SOURCE MATERIAL ▸
....

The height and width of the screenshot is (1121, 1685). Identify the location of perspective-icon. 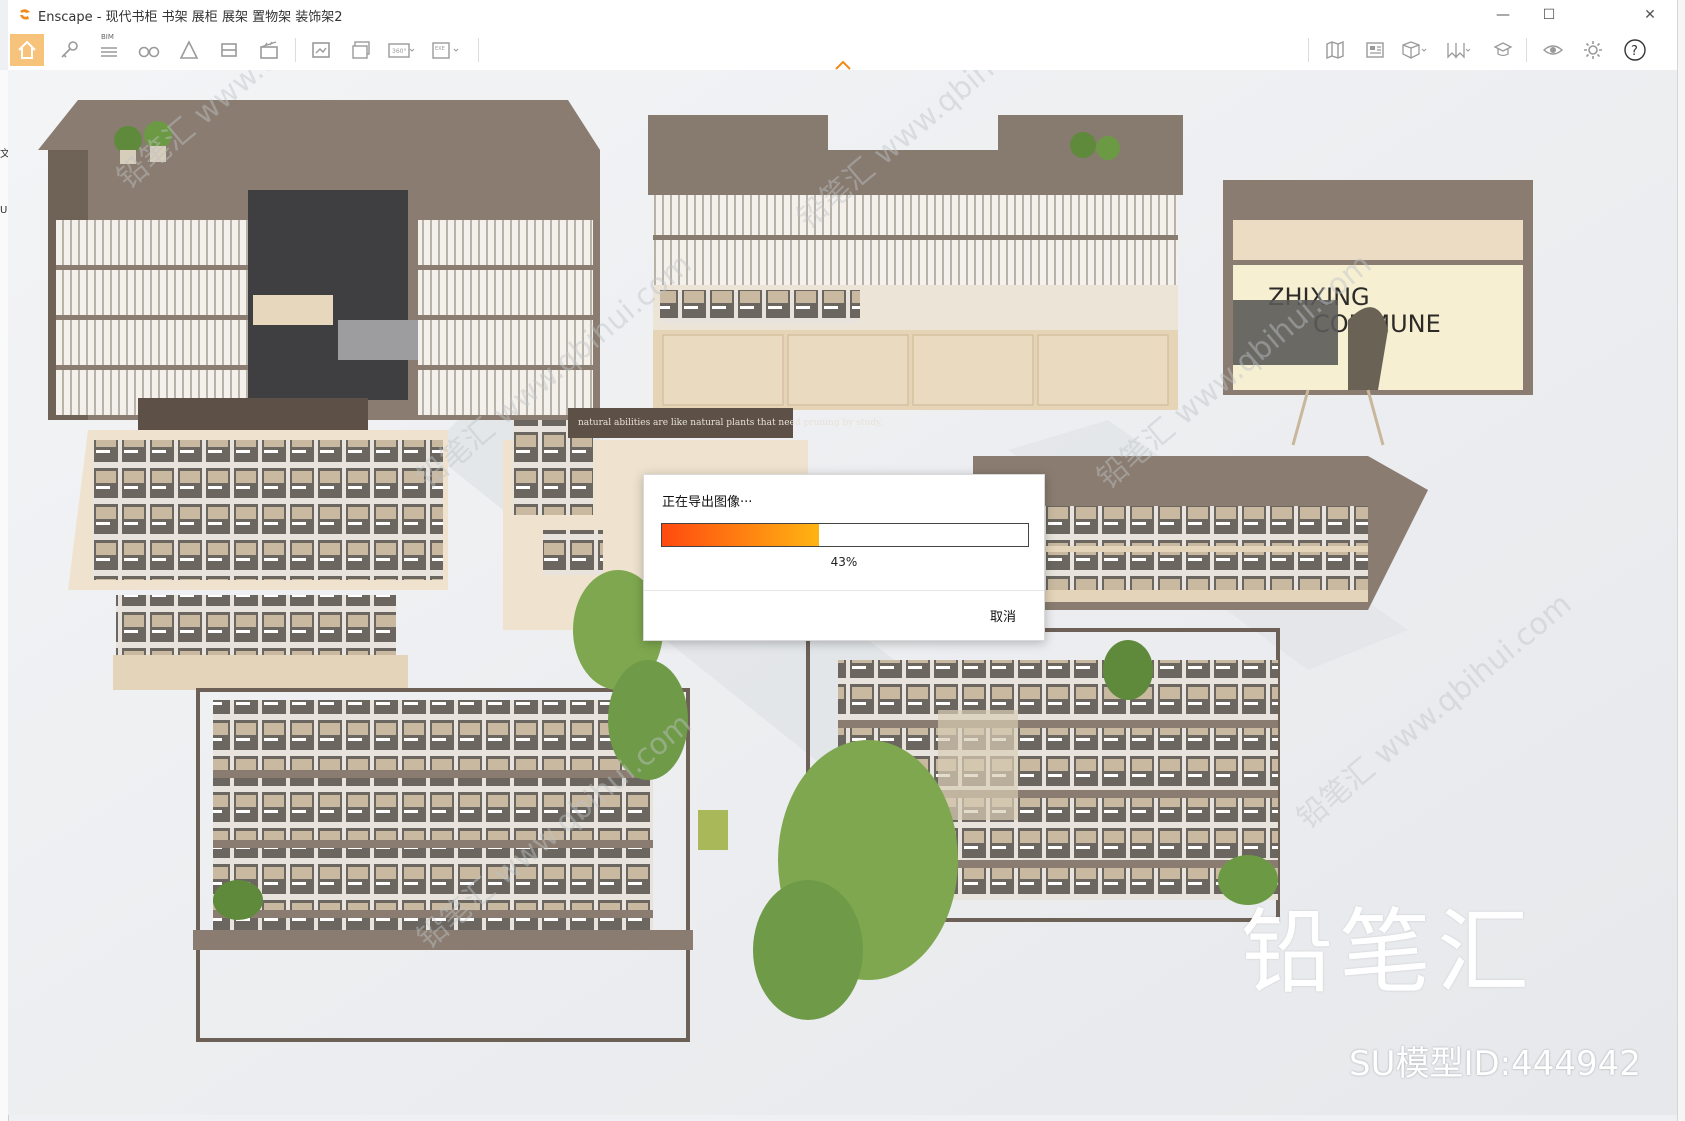
(189, 50).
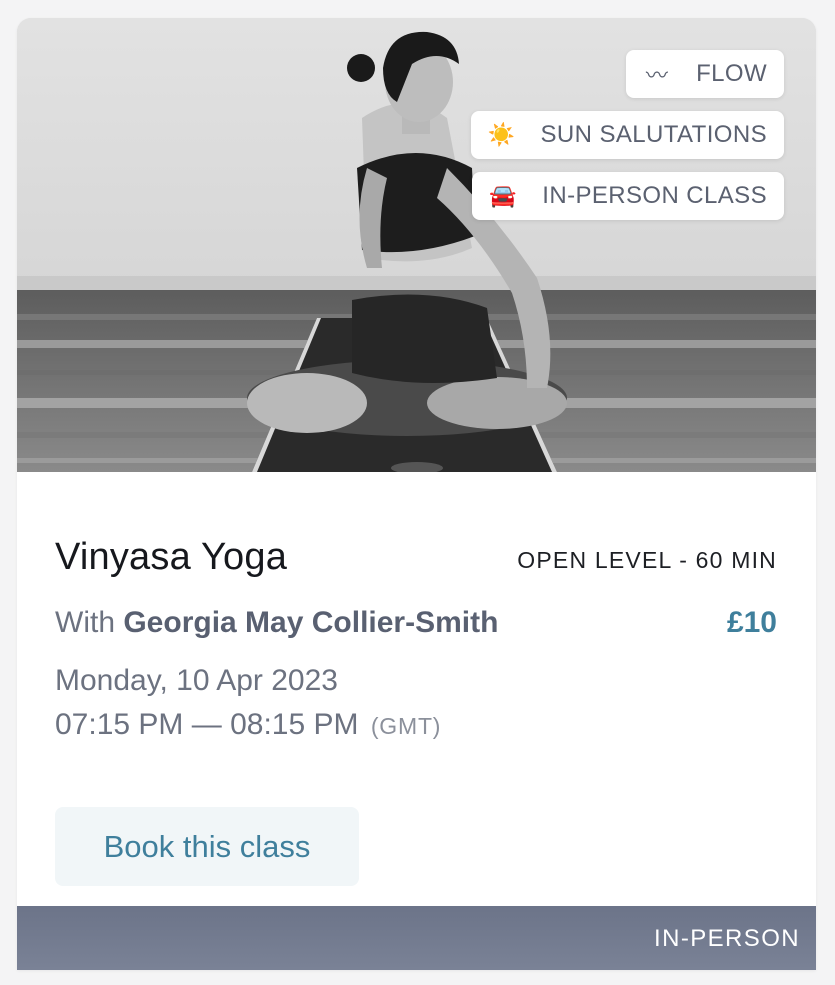  Describe the element at coordinates (90, 622) in the screenshot. I see `instructor-prefix: With` at that location.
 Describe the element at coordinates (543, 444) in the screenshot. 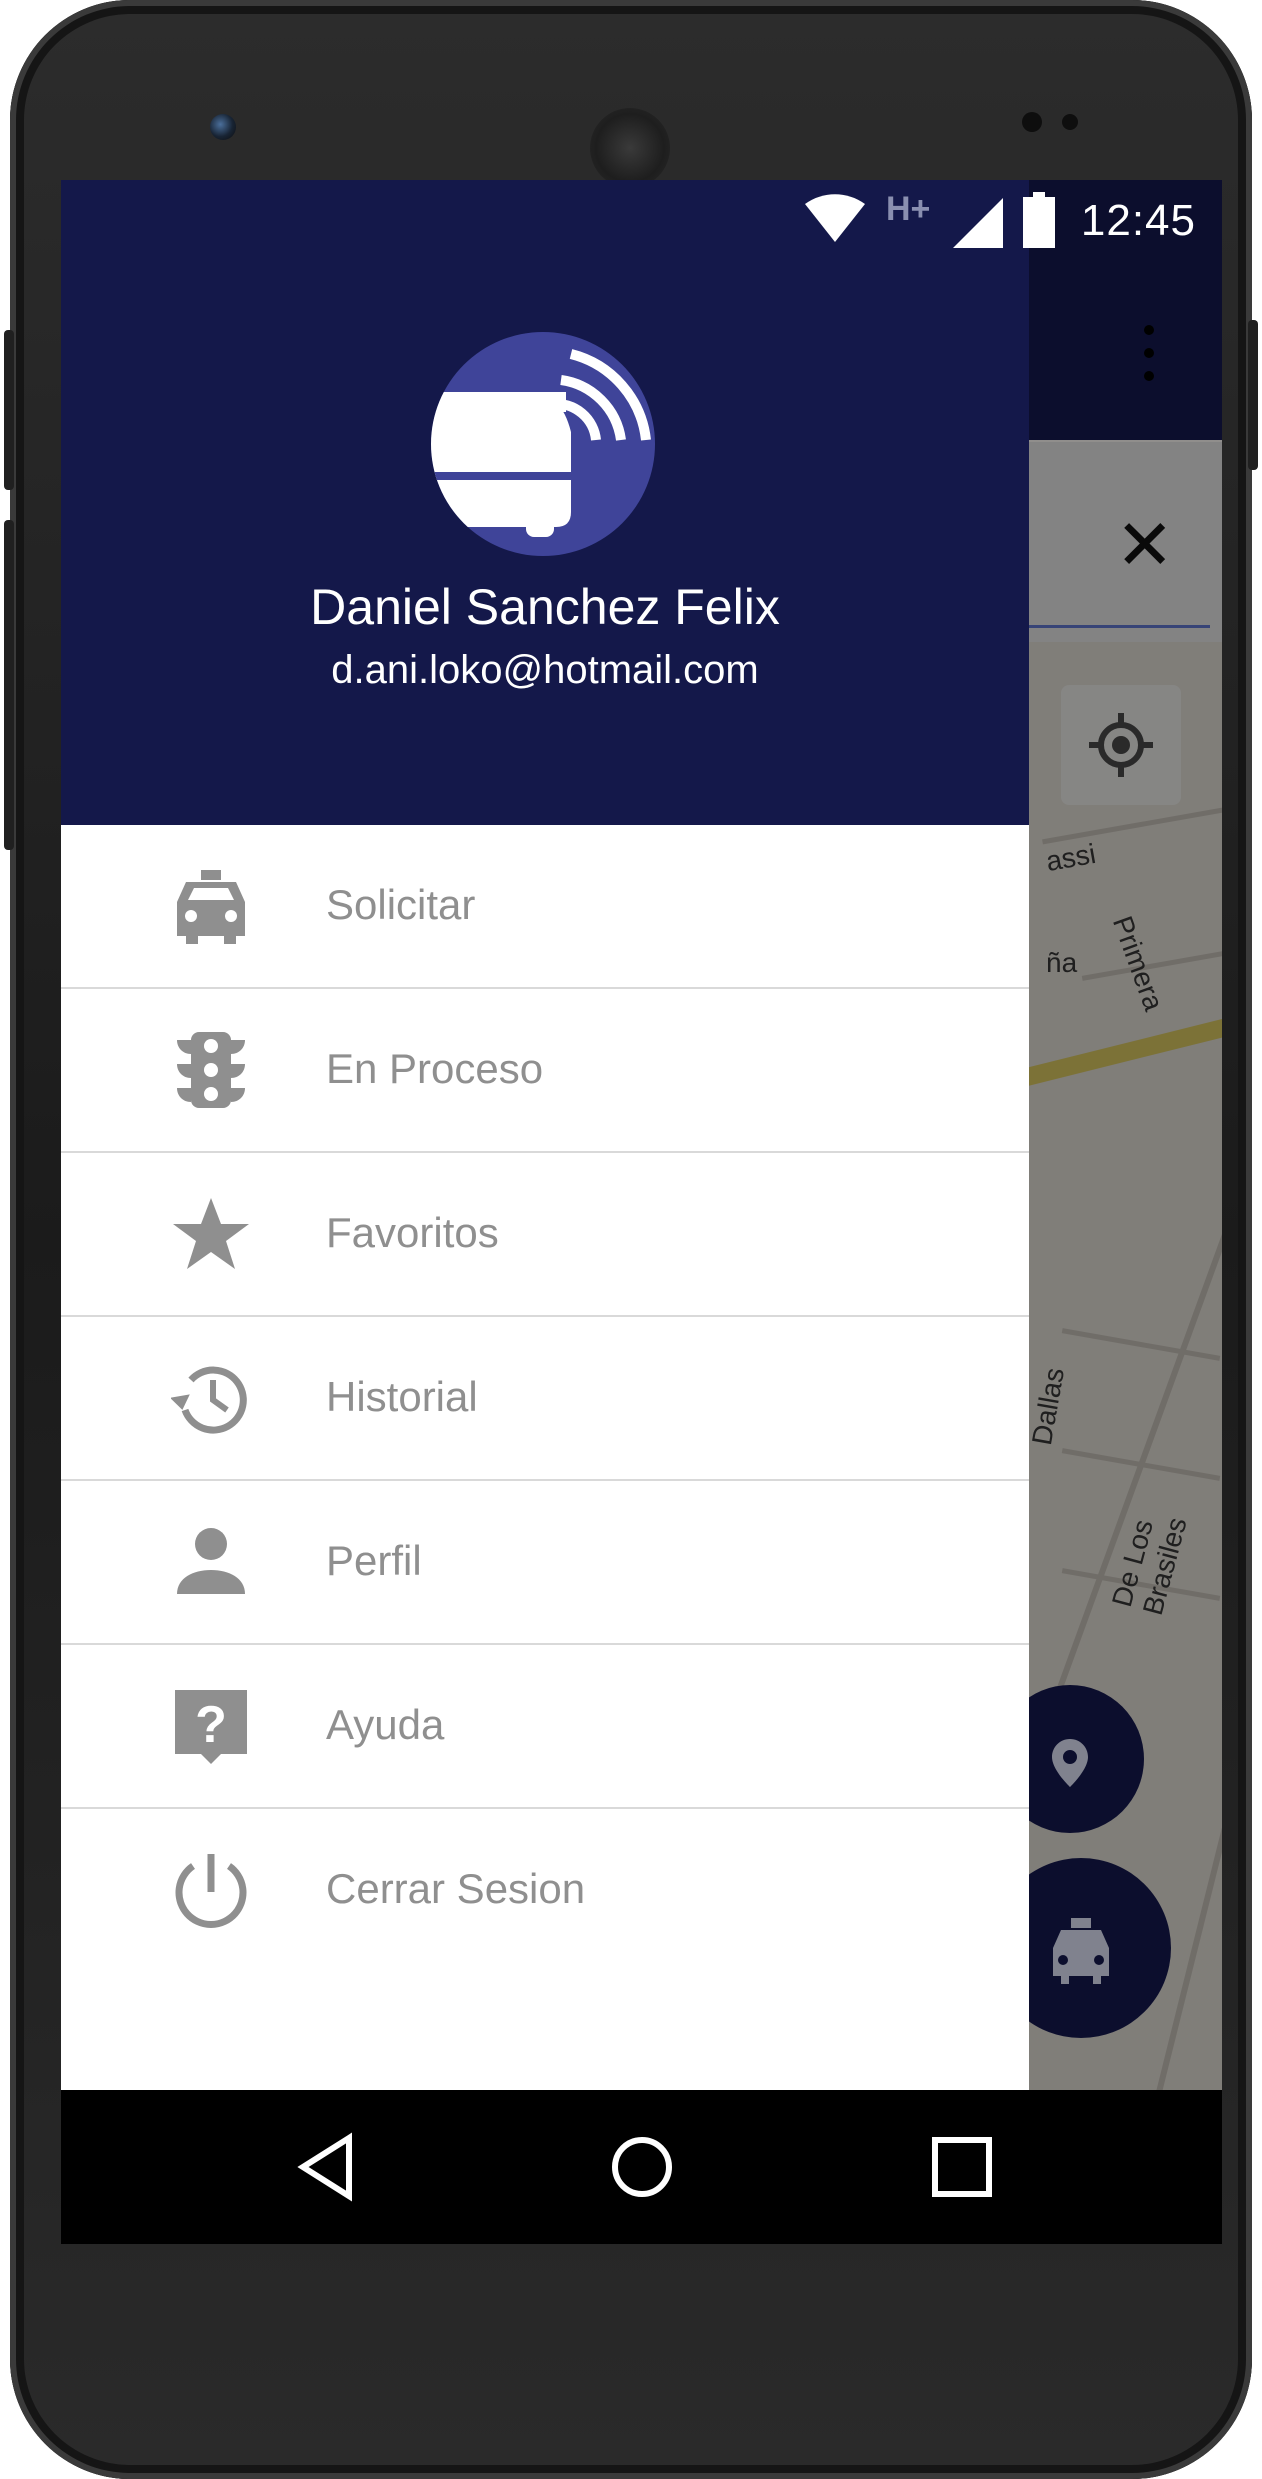

I see `app-logo` at that location.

....

Rewrite the listing above with "Identify the location of" replaced by "Locate" and everything else unchanged, and leave the pictures out.

EXERCISE RESULT ▸
The height and width of the screenshot is (1121, 1685). Locate perspective-icon. 
(189, 50).
  Describe the element at coordinates (90, 622) in the screenshot. I see `instructor-prefix: With` at that location.
 Describe the element at coordinates (543, 444) in the screenshot. 

I see `app-logo` at that location.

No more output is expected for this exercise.